From formula (11), we can get formula (12) which describes the relationship between the increment of Ax and the decrement of L:

$$\left( {\frac{1}{{1+{\text{x\% }}}}} \right){\text{*L}}=0.5{\text{*}}{{\text{V}}_0}^{2}{\text{~}} / {\text{~}}\left[ {{\text{Ax*}}\left( {1+{\text{x\% }}} \right)} \right]$$
(12)

Where x% stands for the increment percentage of Ax.

Thus, We can calculate and conclude that a 13% improvement of Ax will lead to an approximately 11% reduction of emergency braking distance. Furthermore, VEBSG is able to generate strategy in 0.00087s, which is much faster than the traditional vehicle dynamics based MPC algorithm.

Discussion

In this article, we propose a parameter selection method (KFA algorithm), a data optimization model (VEBSDOM) and a emergency braking strategy generator (VEBSG). Their effectiveness are evaluated in the experiment.

For the KFA algorithm, it enables us to select the input parameters of a prediction model which are useful for predicting a label or output parameter. This method was originally used to reduce the data dimensions to cut down on the execution time of the VEBSG. With fewer dimensions of data, VEBSG is able to calculate the Euclidean distance faster. At the same time, we found that the KFA algorithm improves the prediction accuracy of the neural networks (EBNet), which is possibly because the neural networks are able to pay more attention on useful features in the KFA algorithm.
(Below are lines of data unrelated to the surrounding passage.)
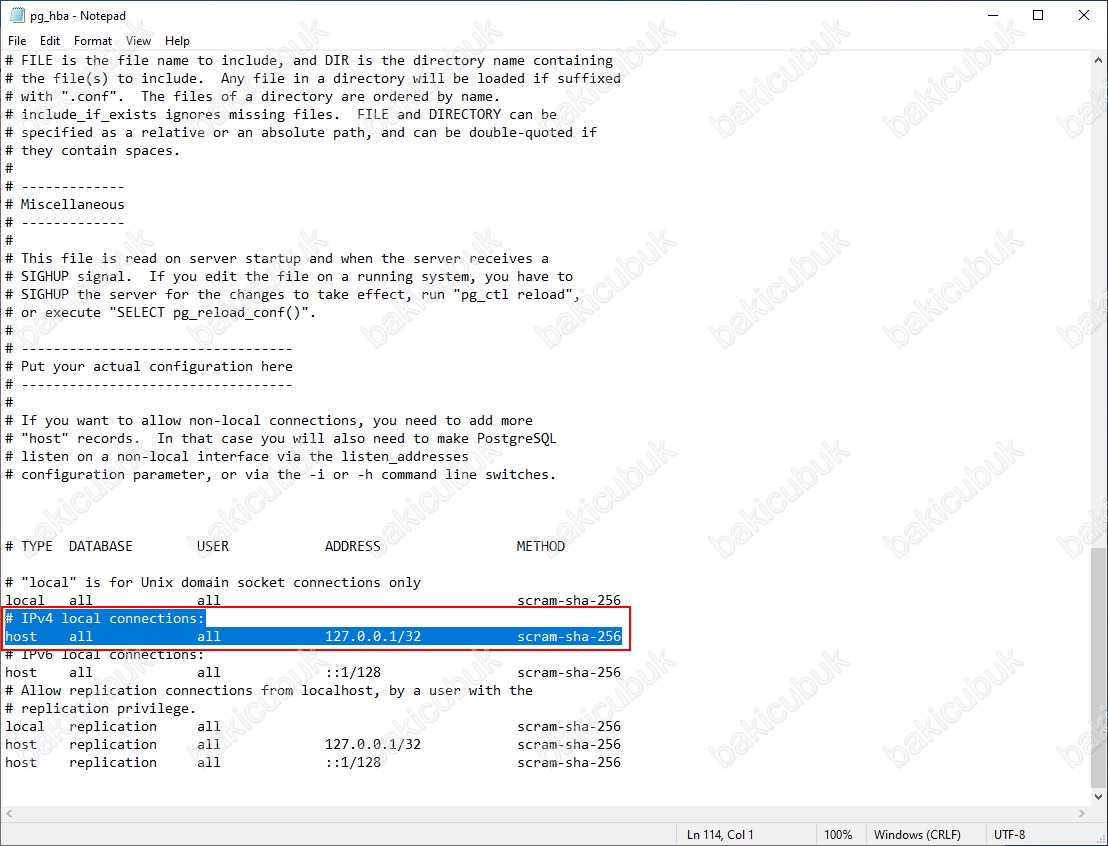Click the horizontal scrollbar left arrow
This screenshot has height=846, width=1108.
(x=10, y=814)
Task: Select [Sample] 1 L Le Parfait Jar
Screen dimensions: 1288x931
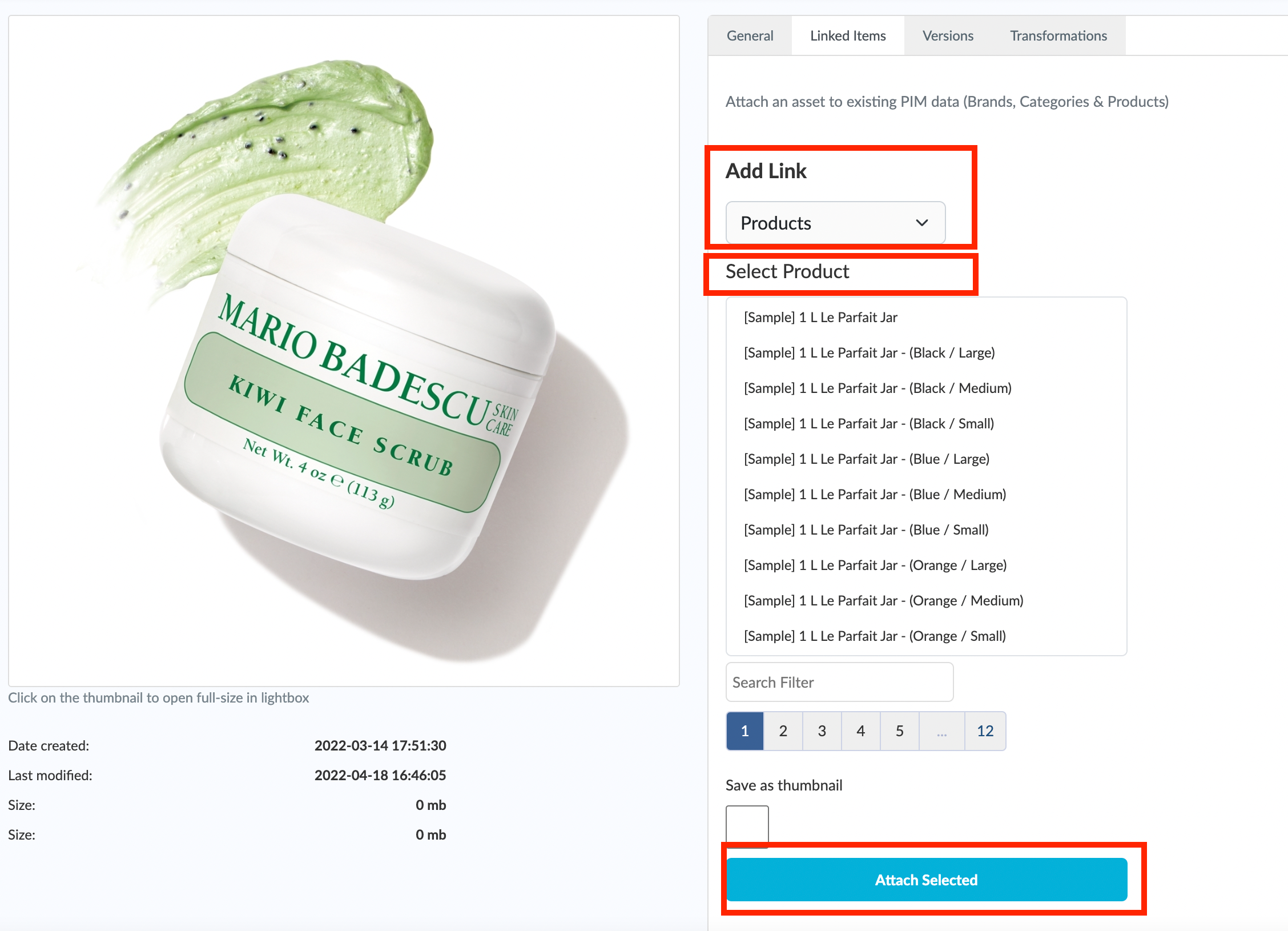Action: [820, 318]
For the VEBSG, it generates the emergency braking strategy based on the database constructed through VEBDOM and presents an 13% improvement of emergency braking effect (Ax) and 0.00087s of execution time, which is able to satisfy the real-time engineering requirements and provide a safer and shorter emergency braking distance. Compared with other deep learning algorithms, these algorithms could struggle to meat the real-time requirements of MPC algorithms. Depending on the short execution time, VEBSG enhances the safety of emergency braking from another perspective.
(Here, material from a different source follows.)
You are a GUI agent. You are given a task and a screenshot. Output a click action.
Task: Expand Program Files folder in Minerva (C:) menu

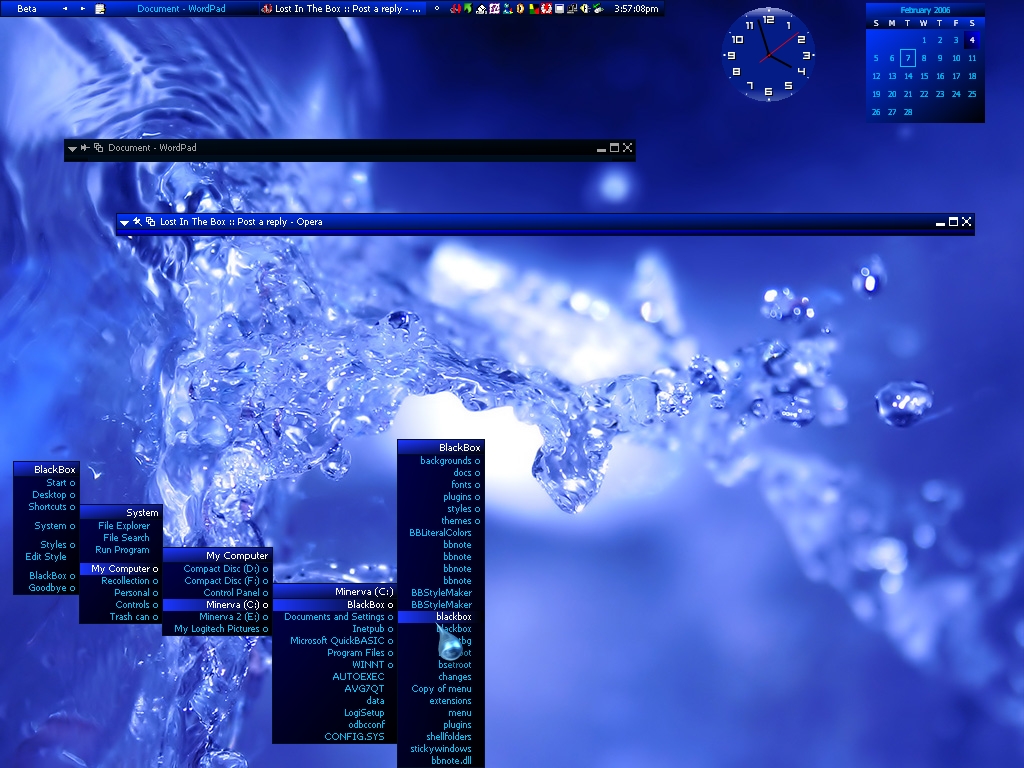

To sum up, our study improves vehicles safety through continuously generating emergency braking strategies after the vehicles turning into emergency braking conditions.

However, there are limitations in our study. Firstly, we only consider about the current state of the vehicle and road while the past state may be useful for prediction. Secondly, the VEBSG is based on the nearest neighbor algorithm, which means it can only provide a fundamental level of prediction accuracy as the execution time is extremely short.

For the further study, we will focus on predicting the future vehicle state by utilizing the past and current vehicle and road state, which further improves the accuracy of prediction. Moreover, we believe that there is possibility to predict vehicle state in the coming several hundred milliseconds, enabling to spare more time to generate emergency braking strategies with more advanced and large machine learning based model.

Conclusion

The proposed VEBSG model can generate an optimized emergency braking strategy in 0.0008 s and showed an 13% average improvement in emergency braking effect compared with the emergency braking strategies produced by the traditional MPC algorithm based on vehicle dynamics model. According to the experiment results, the primary advantages of the VEBSG model are twofold. On one hand, the data optimization model VEBSDOM exhibits a high accuracy, with high-error data points being virtually absent. This ensures both the practical realizability and precision. On the other hand, compared to the deep learning based algorithms and the traditional MPC algorithm, the nearest neighbor search algorithm allows VEBSG module to achieve shorter execution time.

To the best of our knowledge, VEBSG is the first try to deploy machine learning on the MPC for the formulation of emergency braking strategies. The superior performances of VEBSDOM and VEBSG strategies are evidenced by its high accuracy and computational efficiency. The OEBS Dataset is also able to be loaded into the memory to reduce the required time and be expanded by offline training.